TRY IT -> Your copy of the data should leave out the images and match everything else exactly.

LISTED RECORDS ->
- Opening Delimiter -
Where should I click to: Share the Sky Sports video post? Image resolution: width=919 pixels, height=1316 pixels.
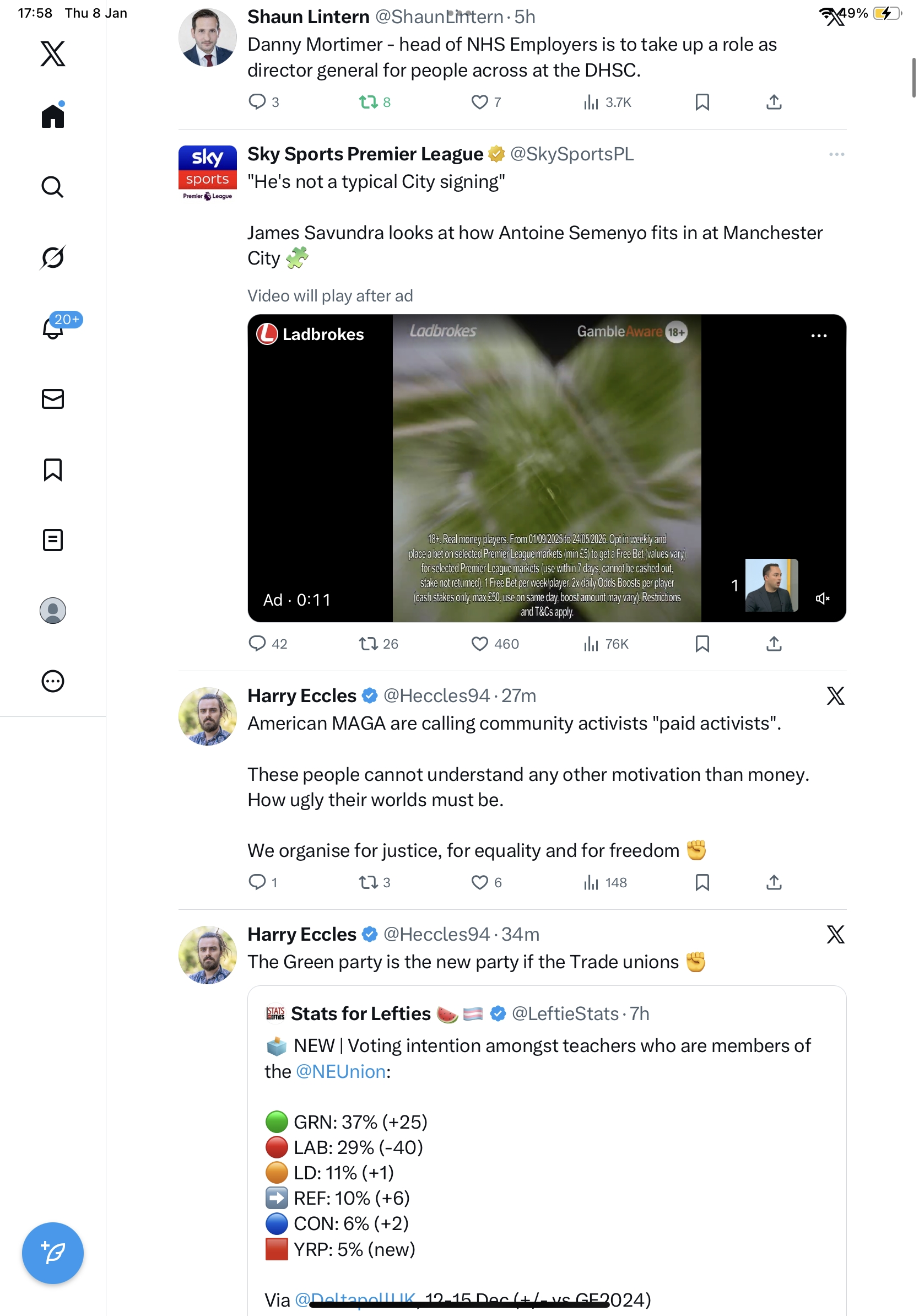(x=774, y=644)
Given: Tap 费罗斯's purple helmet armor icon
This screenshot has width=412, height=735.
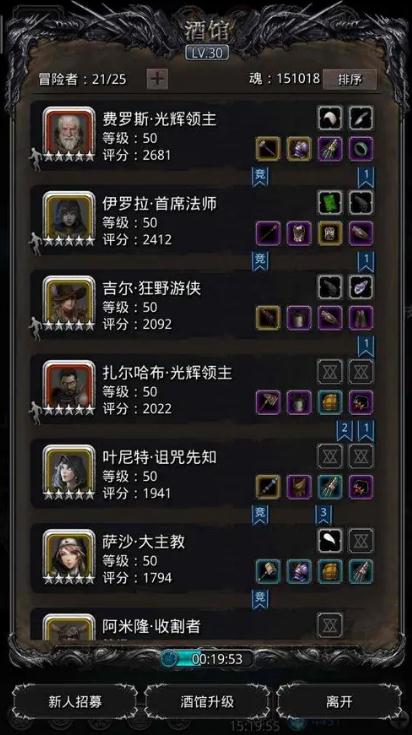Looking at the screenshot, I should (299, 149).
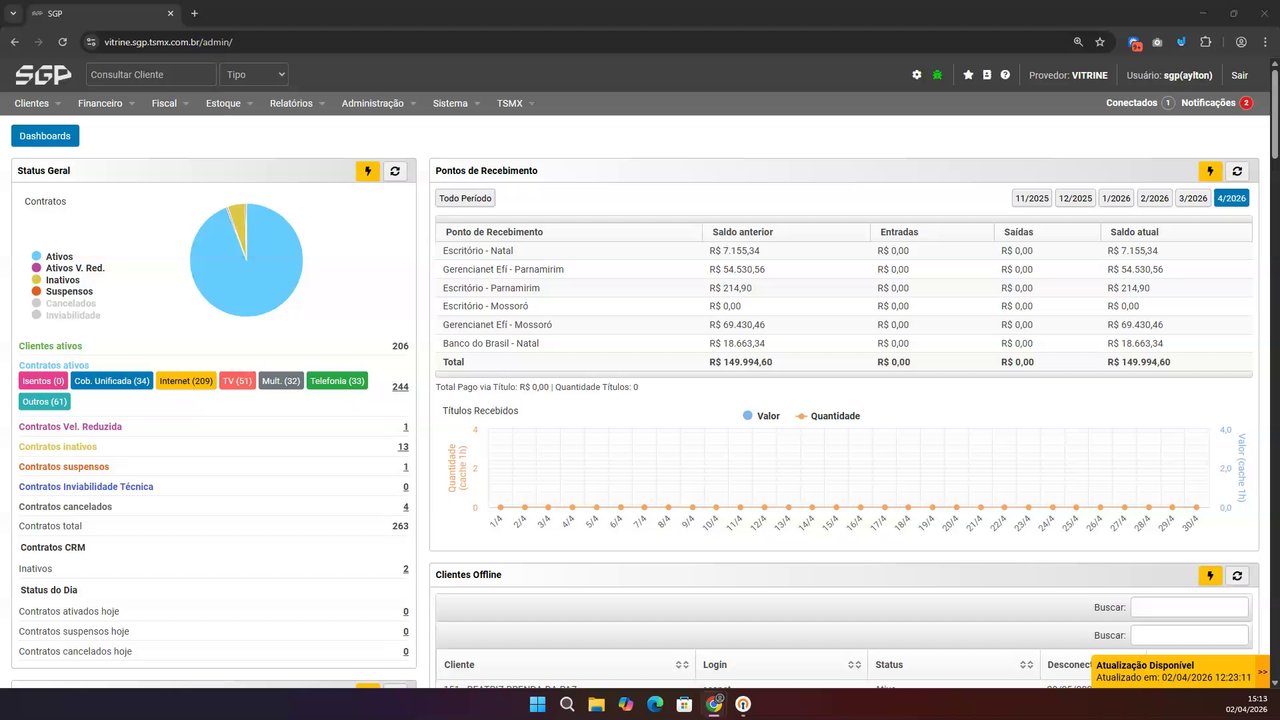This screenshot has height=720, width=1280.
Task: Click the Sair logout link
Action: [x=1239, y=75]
- Closing Delimiter -
YOUR SOLUTION ->
Where should I click to: Share the Sky Sports video post? Image resolution: width=919 pixels, height=1316 pixels.
(x=774, y=644)
Given: Tap 费罗斯's purple helmet armor icon
This screenshot has width=412, height=735.
Looking at the screenshot, I should (299, 149).
This screenshot has height=720, width=1280.
Task: Click the Sair logout link
Action: [x=1239, y=75]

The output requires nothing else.